→ EXERCISE OBJECTIVE
Rewrite the rows from the very first line through the line containing "Action: point(115,107)", swapping "Primary Password" for "Master Password" and leaving everything else unchanged. Leave the pictures out of your answer.

→ WORKING DATA
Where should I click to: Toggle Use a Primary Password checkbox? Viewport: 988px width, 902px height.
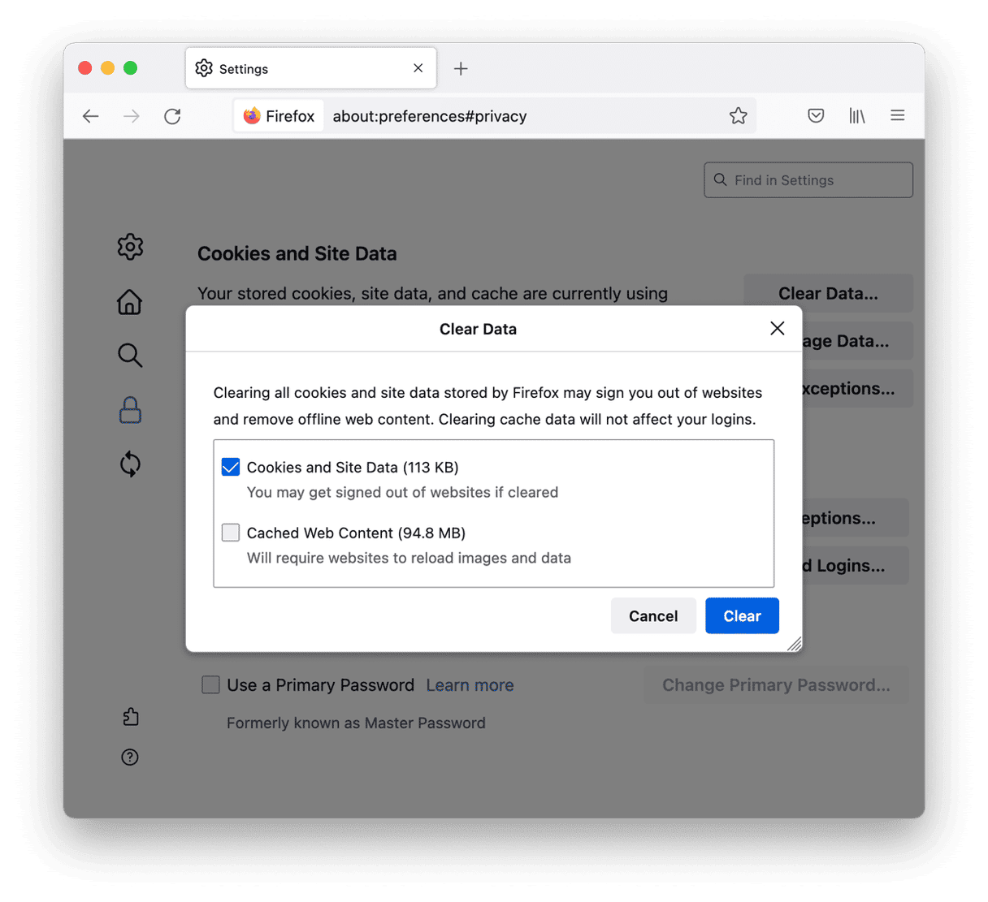211,684
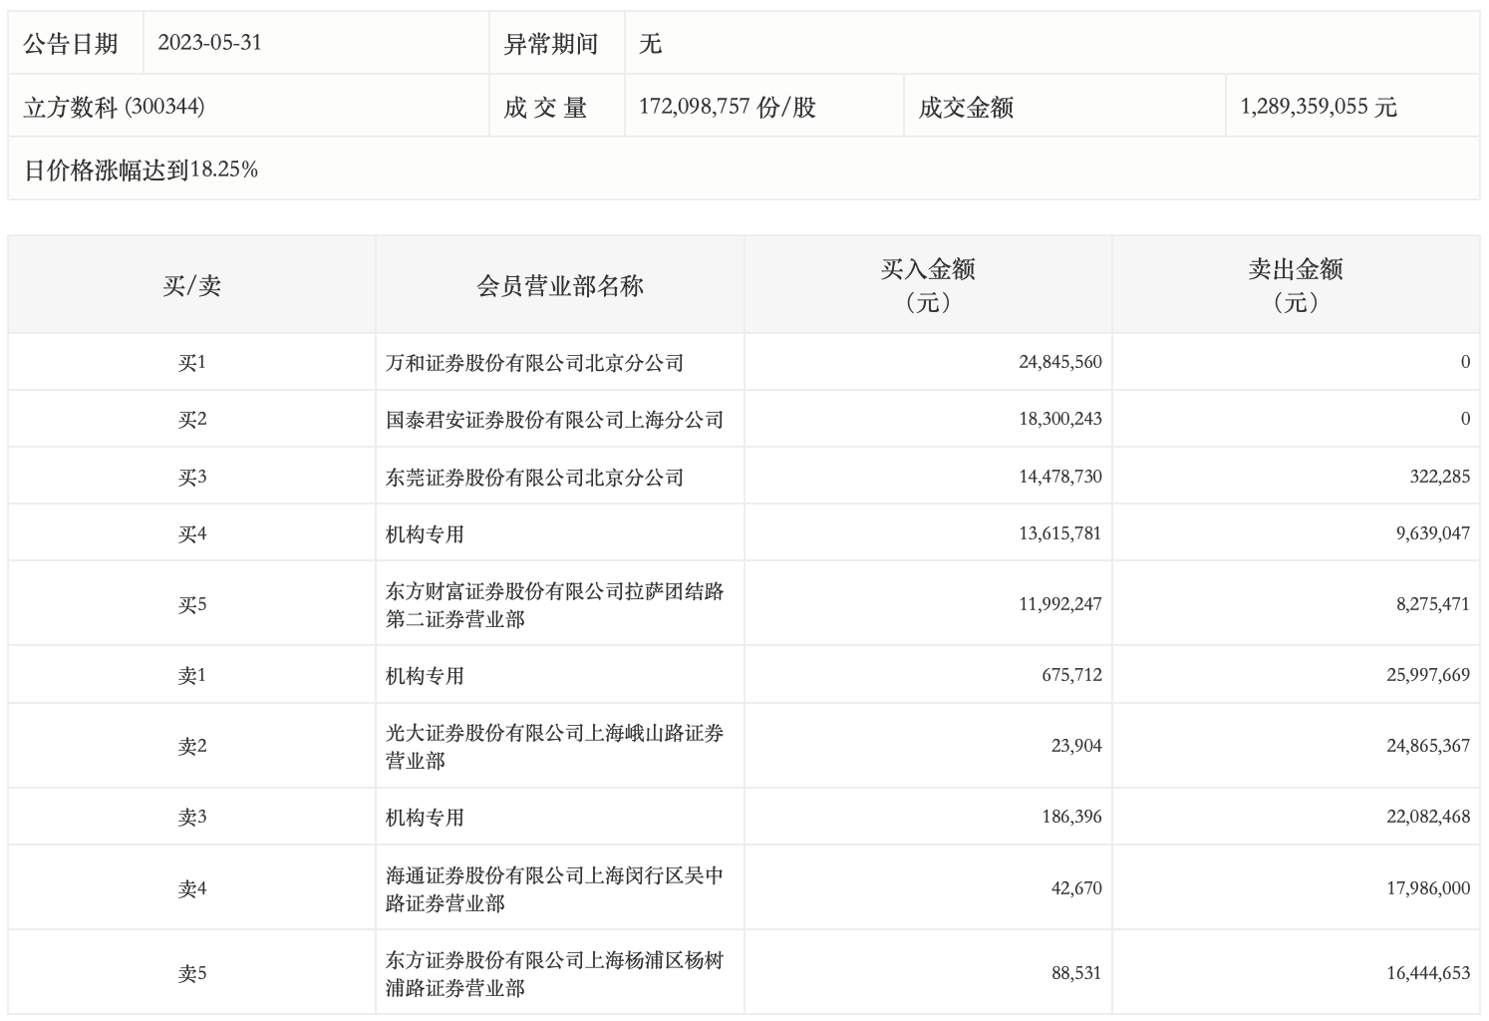This screenshot has width=1489, height=1021.
Task: Click the 立方数科 (300344) stock name
Action: point(115,107)
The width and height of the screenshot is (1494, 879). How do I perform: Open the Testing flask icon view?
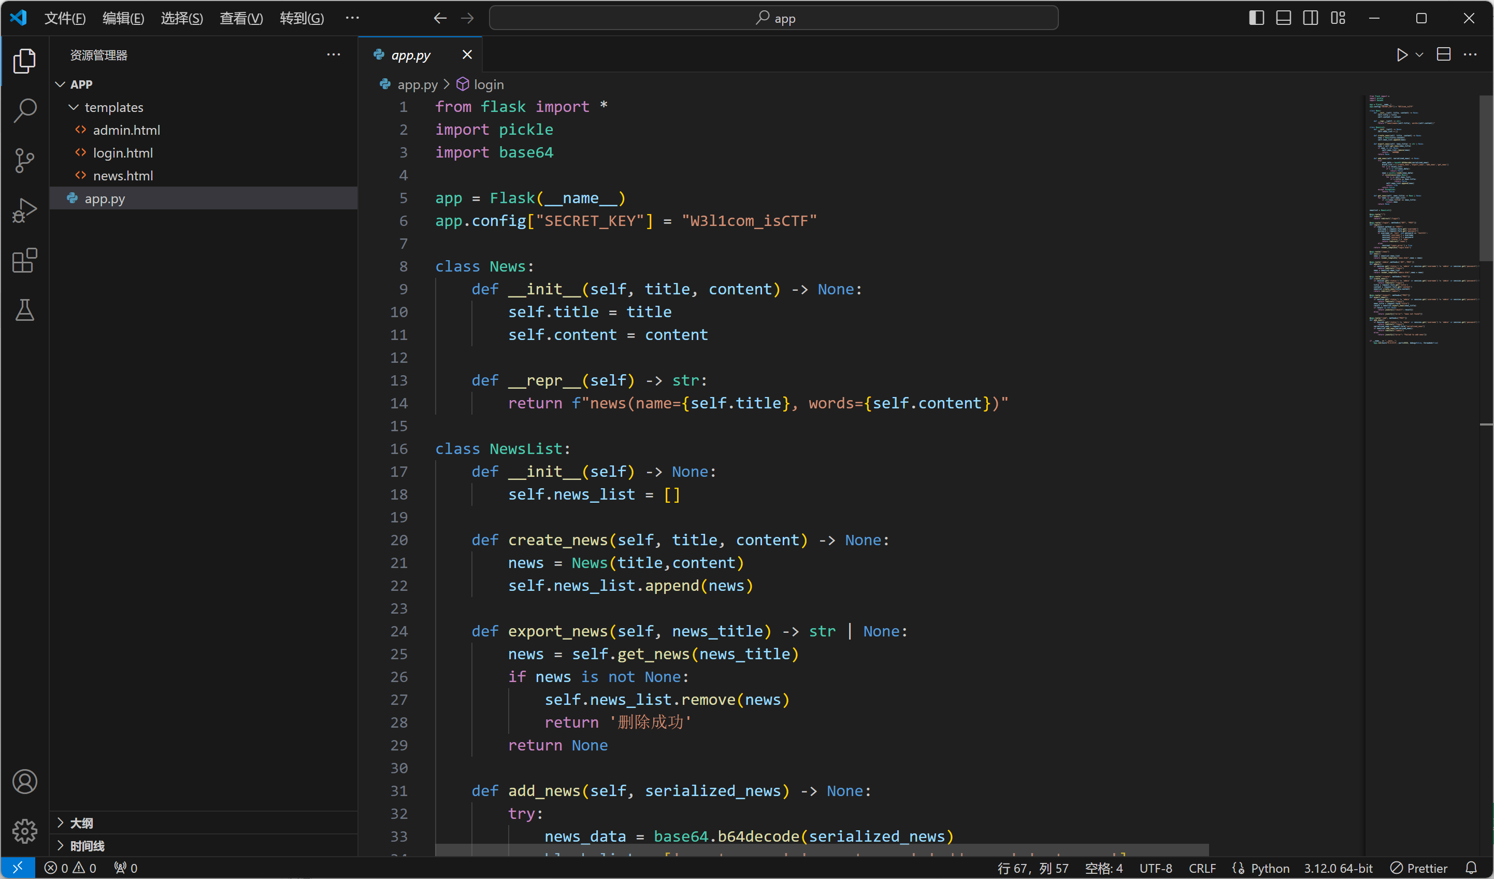(24, 310)
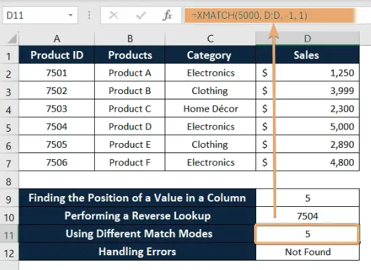This screenshot has width=371, height=270.
Task: Select row 11 header
Action: tap(9, 235)
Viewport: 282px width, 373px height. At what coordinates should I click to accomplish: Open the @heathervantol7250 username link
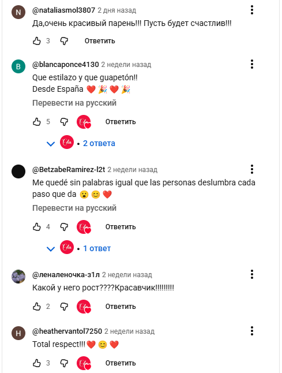67,331
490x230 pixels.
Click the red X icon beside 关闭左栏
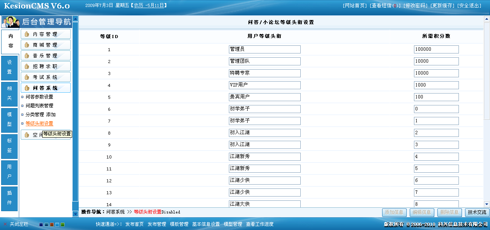[x=5, y=224]
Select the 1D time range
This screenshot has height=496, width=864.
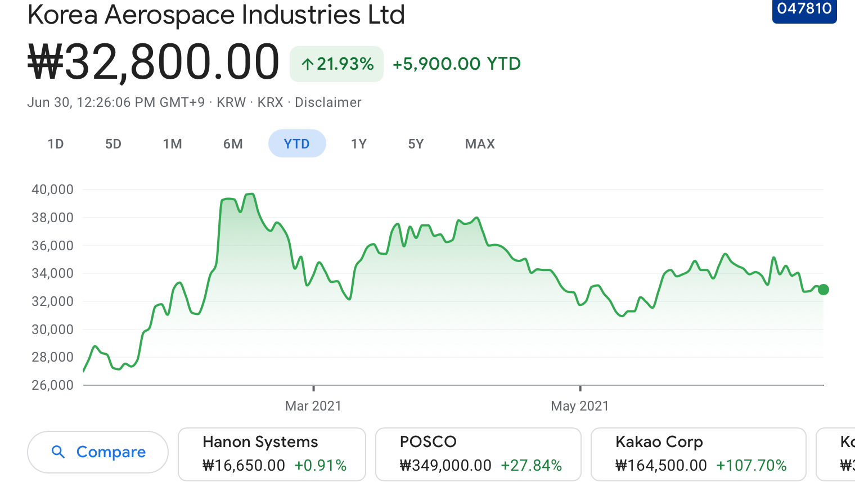click(x=56, y=144)

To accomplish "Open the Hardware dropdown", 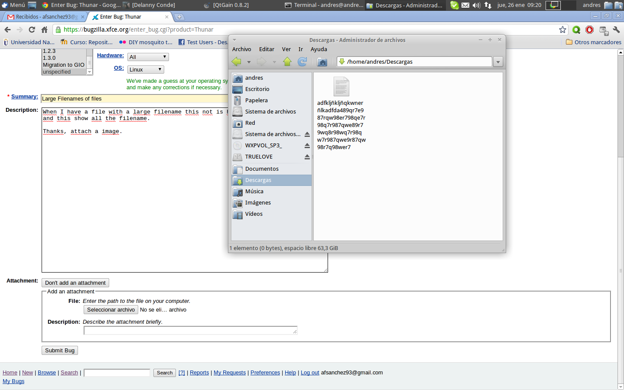I will pyautogui.click(x=148, y=57).
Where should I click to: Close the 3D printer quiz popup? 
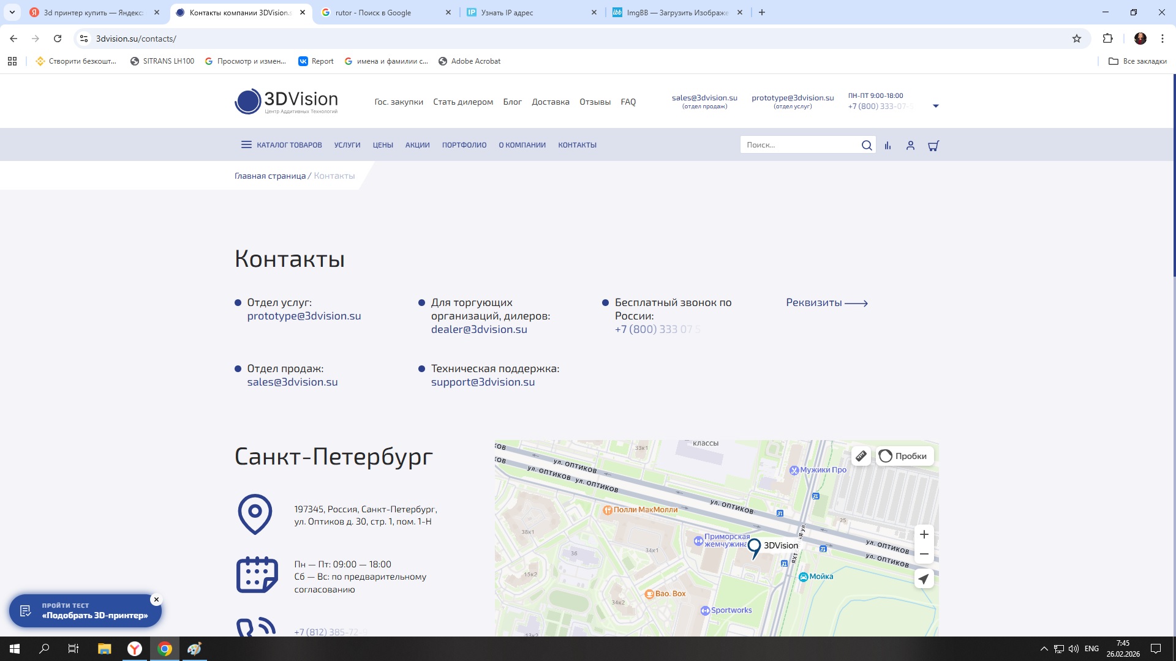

→ ANSWER FOR THE TASK
Where should I click to: Toggle Use a Master Password checkbox? Viewport: 988px width, 902px height.
211,684
This screenshot has width=1489, height=1021.
Task: Click the 立方数科 (300344) stock name
Action: point(115,107)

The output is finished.